__Task brief__. Rename "coordinate pair" as "pair of coordinates" in the entries starting at the line containing "Describe the element at coordinates (496, 412)" and ending at the end of the entries. Reproduce only those lines, with everything else unchanged.

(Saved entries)
☆ ☆ ☆ ☆ ☆ ☆ ☆

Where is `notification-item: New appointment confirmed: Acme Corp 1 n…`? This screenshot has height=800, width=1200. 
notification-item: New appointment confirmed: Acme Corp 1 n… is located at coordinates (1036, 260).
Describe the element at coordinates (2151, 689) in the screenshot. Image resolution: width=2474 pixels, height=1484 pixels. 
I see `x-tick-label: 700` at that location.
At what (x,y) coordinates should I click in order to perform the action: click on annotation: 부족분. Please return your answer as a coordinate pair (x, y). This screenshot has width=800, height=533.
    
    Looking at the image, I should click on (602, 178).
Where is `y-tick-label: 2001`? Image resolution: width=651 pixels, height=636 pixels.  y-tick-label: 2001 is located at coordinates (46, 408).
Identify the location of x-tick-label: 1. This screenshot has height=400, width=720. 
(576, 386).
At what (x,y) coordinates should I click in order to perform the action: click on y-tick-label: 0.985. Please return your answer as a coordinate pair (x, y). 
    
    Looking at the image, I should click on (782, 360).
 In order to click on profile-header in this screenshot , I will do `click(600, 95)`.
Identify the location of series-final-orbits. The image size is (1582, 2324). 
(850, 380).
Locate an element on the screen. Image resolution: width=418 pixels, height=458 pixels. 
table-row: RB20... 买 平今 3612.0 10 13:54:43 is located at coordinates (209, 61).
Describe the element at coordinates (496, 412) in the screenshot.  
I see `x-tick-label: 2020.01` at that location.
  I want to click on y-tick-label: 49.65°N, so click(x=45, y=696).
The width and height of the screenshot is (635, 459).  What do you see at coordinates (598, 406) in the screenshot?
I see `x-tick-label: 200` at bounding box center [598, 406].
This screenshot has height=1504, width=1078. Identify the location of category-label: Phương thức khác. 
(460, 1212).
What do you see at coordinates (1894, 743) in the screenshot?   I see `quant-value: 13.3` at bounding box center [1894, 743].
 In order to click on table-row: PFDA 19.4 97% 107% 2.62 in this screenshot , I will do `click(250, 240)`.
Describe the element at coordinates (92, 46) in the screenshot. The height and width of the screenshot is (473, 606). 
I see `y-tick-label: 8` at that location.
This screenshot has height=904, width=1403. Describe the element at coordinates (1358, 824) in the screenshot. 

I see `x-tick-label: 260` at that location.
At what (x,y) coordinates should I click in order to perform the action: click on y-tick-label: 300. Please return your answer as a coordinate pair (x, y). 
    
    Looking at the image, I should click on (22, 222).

☆ ☆ ☆ ☆ ☆ ☆ ☆

__Exercise answer__.
Describe the element at coordinates (496, 412) in the screenshot.  
I see `x-tick-label: 2020.01` at that location.
  I want to click on y-tick-label: 49.65°N, so click(x=45, y=696).
The width and height of the screenshot is (635, 459).  What do you see at coordinates (598, 406) in the screenshot?
I see `x-tick-label: 200` at bounding box center [598, 406].
This screenshot has height=1504, width=1078. Identify the location of category-label: Phương thức khác. 
(460, 1212).
What do you see at coordinates (1894, 743) in the screenshot?   I see `quant-value: 13.3` at bounding box center [1894, 743].
 In order to click on table-row: PFDA 19.4 97% 107% 2.62 in this screenshot , I will do `click(250, 240)`.
Describe the element at coordinates (92, 46) in the screenshot. The height and width of the screenshot is (473, 606). 
I see `y-tick-label: 8` at that location.
This screenshot has height=904, width=1403. Describe the element at coordinates (1358, 824) in the screenshot. 

I see `x-tick-label: 260` at that location.
At what (x,y) coordinates should I click in order to perform the action: click on y-tick-label: 300. Please return your answer as a pair of coordinates (x, y). 
    
    Looking at the image, I should click on (22, 222).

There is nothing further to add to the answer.